WRITTEN PROBLEM — Reproduce exactly, without any changes, everything from the line containing "Task: Preview the" down to the line containing "click(x=409, y=218)", including both of those lines.

Text and item location records —

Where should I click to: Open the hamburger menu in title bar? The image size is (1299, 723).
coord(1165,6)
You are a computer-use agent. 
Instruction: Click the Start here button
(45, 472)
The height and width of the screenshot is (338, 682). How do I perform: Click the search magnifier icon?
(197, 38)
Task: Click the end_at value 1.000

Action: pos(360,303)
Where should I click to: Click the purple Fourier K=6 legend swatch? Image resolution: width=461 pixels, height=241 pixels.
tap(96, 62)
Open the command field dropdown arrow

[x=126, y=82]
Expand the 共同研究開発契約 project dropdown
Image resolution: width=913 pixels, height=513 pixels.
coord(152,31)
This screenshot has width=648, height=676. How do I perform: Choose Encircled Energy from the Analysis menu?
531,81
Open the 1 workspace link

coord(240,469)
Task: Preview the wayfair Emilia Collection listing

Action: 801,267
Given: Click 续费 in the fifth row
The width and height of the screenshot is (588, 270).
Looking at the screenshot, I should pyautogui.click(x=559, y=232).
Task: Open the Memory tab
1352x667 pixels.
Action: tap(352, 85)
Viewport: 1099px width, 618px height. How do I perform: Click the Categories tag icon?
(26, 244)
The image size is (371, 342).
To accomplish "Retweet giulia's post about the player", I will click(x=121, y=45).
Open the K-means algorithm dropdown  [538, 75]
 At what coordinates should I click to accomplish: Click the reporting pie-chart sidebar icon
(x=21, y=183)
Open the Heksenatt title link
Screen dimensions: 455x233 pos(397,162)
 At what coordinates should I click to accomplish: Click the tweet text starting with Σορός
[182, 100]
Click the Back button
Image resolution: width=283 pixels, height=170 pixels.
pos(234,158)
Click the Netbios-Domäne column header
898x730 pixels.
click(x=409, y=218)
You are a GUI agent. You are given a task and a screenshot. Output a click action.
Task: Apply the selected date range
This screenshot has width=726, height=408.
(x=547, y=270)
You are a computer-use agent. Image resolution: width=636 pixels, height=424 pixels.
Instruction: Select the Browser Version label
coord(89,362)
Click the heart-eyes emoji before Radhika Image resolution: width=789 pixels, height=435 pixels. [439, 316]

SOLUTION TO THE EXERCISE —
Task: Preview the wayfair Emilia Collection listing

Action: 801,267
Given: Click 续费 in the fifth row
The width and height of the screenshot is (588, 270).
Looking at the screenshot, I should pyautogui.click(x=559, y=232).
Task: Open the Memory tab
1352x667 pixels.
Action: tap(352, 85)
Viewport: 1099px width, 618px height. How do I perform: Click the Categories tag icon?
(26, 244)
The image size is (371, 342).
To accomplish "Retweet giulia's post about the player", I will click(x=121, y=45).
Open the K-means algorithm dropdown  [538, 75]
 At what coordinates should I click to accomplish: Click the reporting pie-chart sidebar icon
(x=21, y=183)
Open the Heksenatt title link
Screen dimensions: 455x233 pos(397,162)
 At what coordinates should I click to accomplish: Click the tweet text starting with Σορός
[182, 100]
Click the Back button
Image resolution: width=283 pixels, height=170 pixels.
pos(234,158)
Click the Netbios-Domäne column header
898x730 pixels.
click(x=409, y=218)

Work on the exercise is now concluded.